(r11) SL5WN < Computing

Computing Web>SL5WN (revision 11) (raw view)~~EditAttach~~
---+ Installing SL5 on the Birmingham Worker Nodes

%TOC%

The aim of this project is to install SL5 on the Birmingham Worker Nodes. The plan is as follows:

   * Move one worker node (epgd01) offline on epgce3 
   * Install SL5 on singlet node 
   * Install WN middleware on singlet node 
   * Create a new test queue on epgce3, enabled for atlas users and software 
   * Add the singlet node to new queue 
   * Submit Hello World test job to new queue 
   * If that works, request new software installation for SL5 
   * Submit ATLAS test job 

If this is successful, the intention is to role out SL5 to all other WNs so that Birmingham is entirely SL5 ( _confirm this with Pete!_).

---++ Node Isolation
 Started by using the command =pbsnodes -o epgd01.ph.bham.ac.uk= on epgce3 to move the first node offline. 7 jobs were running on this node at the time - 6 camont and 1 CMS. Attempted to move the jobs to other nodes by changing their status to held and then restarting. This failed. The job status could not be changed, and they could not be moved or restarted ( _this might be something that needs to change in the future!_).

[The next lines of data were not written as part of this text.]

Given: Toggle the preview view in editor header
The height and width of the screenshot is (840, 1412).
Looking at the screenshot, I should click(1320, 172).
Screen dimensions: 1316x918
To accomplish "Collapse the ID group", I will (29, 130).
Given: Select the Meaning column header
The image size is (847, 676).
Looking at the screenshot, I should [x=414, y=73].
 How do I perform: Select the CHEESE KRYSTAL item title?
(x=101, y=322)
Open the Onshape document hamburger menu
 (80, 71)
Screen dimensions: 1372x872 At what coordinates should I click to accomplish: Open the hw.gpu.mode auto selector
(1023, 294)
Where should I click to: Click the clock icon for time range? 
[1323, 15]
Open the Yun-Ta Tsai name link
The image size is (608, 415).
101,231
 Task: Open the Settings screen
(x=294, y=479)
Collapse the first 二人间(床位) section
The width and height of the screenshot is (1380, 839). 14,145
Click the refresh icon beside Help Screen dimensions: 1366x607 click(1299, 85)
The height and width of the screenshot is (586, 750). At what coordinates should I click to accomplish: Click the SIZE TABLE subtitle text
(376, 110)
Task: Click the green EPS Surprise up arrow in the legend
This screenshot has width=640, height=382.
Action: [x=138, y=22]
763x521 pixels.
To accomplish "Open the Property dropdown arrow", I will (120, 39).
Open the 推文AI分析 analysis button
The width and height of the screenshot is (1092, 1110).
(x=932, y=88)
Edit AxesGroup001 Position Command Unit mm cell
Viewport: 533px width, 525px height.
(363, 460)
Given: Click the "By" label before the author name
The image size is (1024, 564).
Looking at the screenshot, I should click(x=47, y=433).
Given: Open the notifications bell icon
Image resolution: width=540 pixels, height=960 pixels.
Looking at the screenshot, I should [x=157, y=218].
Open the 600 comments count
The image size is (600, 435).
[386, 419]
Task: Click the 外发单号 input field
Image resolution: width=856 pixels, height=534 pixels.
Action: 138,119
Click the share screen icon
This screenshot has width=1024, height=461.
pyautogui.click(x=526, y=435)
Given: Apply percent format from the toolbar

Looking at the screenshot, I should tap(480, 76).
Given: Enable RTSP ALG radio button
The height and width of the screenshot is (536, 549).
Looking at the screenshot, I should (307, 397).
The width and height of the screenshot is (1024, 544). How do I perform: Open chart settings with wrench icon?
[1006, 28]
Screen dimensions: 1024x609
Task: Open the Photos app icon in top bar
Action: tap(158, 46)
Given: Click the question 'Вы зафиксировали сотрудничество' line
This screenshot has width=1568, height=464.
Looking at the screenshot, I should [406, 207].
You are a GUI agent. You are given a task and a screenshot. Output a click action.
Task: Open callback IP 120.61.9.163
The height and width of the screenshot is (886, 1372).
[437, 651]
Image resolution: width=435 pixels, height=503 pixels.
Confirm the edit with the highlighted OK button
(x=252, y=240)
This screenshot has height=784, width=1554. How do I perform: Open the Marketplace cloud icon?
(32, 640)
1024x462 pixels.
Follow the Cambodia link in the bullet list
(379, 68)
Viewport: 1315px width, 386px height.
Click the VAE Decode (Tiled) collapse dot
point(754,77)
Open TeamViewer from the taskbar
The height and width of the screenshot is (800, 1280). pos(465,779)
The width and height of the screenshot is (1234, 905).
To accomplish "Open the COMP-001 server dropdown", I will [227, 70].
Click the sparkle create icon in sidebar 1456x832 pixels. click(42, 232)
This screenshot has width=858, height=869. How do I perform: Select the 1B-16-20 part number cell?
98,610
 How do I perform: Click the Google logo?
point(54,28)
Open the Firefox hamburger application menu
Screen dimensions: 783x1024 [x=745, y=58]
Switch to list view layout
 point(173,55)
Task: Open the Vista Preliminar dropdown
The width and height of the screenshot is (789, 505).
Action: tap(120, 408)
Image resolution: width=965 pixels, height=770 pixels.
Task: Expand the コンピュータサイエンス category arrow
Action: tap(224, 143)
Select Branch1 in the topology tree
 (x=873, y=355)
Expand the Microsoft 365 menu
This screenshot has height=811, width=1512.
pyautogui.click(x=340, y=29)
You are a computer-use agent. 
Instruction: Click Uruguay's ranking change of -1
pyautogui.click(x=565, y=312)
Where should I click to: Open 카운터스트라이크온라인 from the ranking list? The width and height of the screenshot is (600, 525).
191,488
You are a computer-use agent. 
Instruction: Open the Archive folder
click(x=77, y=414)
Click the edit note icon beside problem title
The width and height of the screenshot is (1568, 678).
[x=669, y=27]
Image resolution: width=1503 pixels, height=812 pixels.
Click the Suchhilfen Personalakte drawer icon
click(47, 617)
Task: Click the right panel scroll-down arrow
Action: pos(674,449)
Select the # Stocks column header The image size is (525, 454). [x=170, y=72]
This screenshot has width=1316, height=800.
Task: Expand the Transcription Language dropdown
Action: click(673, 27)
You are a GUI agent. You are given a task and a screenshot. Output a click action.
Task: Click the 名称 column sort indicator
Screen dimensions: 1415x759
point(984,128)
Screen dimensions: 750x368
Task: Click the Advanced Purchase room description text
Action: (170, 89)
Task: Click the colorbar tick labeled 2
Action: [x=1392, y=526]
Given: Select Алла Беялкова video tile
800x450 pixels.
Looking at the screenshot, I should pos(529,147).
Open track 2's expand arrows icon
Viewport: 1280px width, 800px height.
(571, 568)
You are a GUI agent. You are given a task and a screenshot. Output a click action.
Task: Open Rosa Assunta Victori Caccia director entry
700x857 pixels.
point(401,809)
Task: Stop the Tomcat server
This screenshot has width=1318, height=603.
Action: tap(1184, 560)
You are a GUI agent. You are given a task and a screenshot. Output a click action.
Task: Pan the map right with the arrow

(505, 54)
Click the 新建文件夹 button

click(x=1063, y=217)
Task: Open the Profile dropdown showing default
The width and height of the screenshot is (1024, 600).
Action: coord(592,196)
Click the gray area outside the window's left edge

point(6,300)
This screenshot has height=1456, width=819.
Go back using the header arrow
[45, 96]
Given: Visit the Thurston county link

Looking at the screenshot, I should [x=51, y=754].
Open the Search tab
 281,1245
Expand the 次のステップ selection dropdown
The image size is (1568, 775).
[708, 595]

Jobs were killed instead.

It doesn't look like separate nodes for separate queues is directly available in yaim, so the following method was used to partition the nodes:

   1 =qmgr -c 'set node epgd01.ph.bham.ac.uk properties+=SL5'= 
   1 =qmgr -c set queue long resources_default.neednodes=lcgpro'= 
   1 =qmgr -c set queue short resources_default.neednodes=lcgpro'= 

This sets properties of the nodes to either have =SL5= or the default =lcgpro=. Each queue then requires a node have the appropriate property before a job is submitted to it. The command =pbsnodes -c epgd01.ph.bham.ac.uk= was used to move the singlet node back online. The =listnodejobs= command (custom script!) was used to confirm that no jobs were being submitted to the singlet node.

---++ Test Queue Setup
 This was achieved by first setting up the new queue in PBS and then broadcasting it's existance to the BDII by re-running yaim.

   1 =qmgr -c "print server long" > output.dat= prints the long queue details to a file 
   1 Changed queue name to =sl5_test= 
   1 Removed most access list rights (jobs restricted to ATLAS and dteam) 
   1 Copied =output.dat= commands into qmgr. This setup the new queue. 
   1 =qmgr -c "set queue sl5_test resources_default.neednodes="SL5" 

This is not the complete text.